Even with such high levels of nonpayment,  the bill ultimately produces more money for trauma centers than the DRP, so arguably the hospitals will be even more reliant on debtors-prison funding than they are now.

That such an outcome could possibly be considered an improvement over the DRP only shows how absurdly flawed the program is now. The good part of this bill is that it eliminates past surcharges, so hundreds of thousands of people will get their licenses back and finally shake off manacles of debt which may be more than a decade old. That's the bill's big selling point - really its only selling point - and it's a tempting benefit. This writer has been calling for DRP repeal and amnesty for many sessions now.

But hundreds of thousands of Texans will rack up new debts almost immediately under what will be known at the "Phillips-Miles Tariff" (for the House and Senate authors of the bill). The situation would be ameliorated somewhat if the bill authors would allow amendments to add an indigence waiver, like the DRP had, and if the bill limited driver-license suspensions to two years, as proposed under HB 74.

Indeed, because the Phillips-Miles Tariff replicates the DRP's structure as new criminal fines, these suggestions are even more important. Otherwise this is quickly going to become a huge source of unnecessary, extra arrests, with all the associated police and jail time wasted on people we already know can't pay. (This expectation of widespread nonpayment is already worked into the fiscal note assumptions.)
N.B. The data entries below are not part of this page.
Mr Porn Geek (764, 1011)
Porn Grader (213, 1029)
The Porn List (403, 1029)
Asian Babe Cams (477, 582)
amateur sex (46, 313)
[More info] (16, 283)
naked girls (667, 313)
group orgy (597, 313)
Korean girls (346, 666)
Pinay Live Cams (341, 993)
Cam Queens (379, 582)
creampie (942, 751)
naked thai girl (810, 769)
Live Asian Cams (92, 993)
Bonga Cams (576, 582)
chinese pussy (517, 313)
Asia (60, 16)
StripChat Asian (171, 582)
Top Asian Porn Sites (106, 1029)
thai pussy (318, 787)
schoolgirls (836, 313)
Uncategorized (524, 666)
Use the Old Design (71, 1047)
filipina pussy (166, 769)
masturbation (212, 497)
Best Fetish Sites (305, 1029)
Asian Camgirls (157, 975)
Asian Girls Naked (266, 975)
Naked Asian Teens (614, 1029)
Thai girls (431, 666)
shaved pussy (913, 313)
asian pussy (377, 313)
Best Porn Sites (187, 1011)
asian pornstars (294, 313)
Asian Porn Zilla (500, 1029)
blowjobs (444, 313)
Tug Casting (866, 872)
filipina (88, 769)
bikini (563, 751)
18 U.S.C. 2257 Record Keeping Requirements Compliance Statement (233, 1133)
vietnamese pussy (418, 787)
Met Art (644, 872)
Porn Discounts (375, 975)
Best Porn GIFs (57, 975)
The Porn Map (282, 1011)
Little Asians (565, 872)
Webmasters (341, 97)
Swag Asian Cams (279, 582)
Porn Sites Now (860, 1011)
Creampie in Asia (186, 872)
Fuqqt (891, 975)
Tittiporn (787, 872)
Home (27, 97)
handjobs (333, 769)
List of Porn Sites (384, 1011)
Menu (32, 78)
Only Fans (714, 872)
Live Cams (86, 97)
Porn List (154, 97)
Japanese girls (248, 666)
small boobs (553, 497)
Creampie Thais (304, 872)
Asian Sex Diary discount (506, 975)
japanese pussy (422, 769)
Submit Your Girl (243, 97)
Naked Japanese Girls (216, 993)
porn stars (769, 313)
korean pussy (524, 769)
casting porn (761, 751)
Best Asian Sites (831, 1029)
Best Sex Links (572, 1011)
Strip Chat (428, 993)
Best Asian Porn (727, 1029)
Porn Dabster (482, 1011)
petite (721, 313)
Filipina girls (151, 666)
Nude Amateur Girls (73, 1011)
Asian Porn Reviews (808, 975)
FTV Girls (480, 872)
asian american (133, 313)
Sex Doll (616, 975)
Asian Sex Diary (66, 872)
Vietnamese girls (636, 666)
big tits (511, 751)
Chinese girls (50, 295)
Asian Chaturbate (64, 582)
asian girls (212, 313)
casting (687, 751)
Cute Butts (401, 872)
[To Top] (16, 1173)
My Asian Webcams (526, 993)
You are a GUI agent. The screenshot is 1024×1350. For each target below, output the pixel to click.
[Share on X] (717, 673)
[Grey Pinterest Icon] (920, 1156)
With accommodation for indigence and a limit on the length of driver-license suspensions, one could probably make the case that HB 2068 is a marginal improvement over current law, though it's still a fatally flawed system. Without those fixes, Texas and Texas' hospitals are committing to a debtors-prison model as our best and only solution for funding trauma centers, and that's no solution at all.

4 comments:

Brad Walters said...

Idiocracy. Next they will be requiring watering crops with Gatorade. It's got electrolytes you know.

Anonymous said...

FYI HB 2068 id on the Senate intent calander for tonight 5/21 starting @ 7:00 pm. I predict it passes due to $$$ increases. It's a BAIT AND SWITCH! Wonder what they will call it this time? Wonder if they will have another 'Great Texas Warrant Round Up' before Sept 1? Can't wait to hear the news reports of what a great job Phillips and his buddies have done for us in the Tx 85th legislature! Most likely will. be headline news! Yea! Amendment to allow consideration for indigent status was rejected. Sorry just show us YOUR money! So a whole bunch more people are fixin to get duped and don't even know it... they will find out later. And I just have to mention after all the testimony about lack of ability to pay (no money) they said humm...lets make this a fine lnstead of a fee, a criminal offense instread of civil and increase the amount of money these criminals must pay.

Excuse me I have to go throw up now.


Anonymous said...

Update please!

Anonymous said...

Sounds like a great idea for COMMERCIAL drivers, since the people are allowed to freely travel.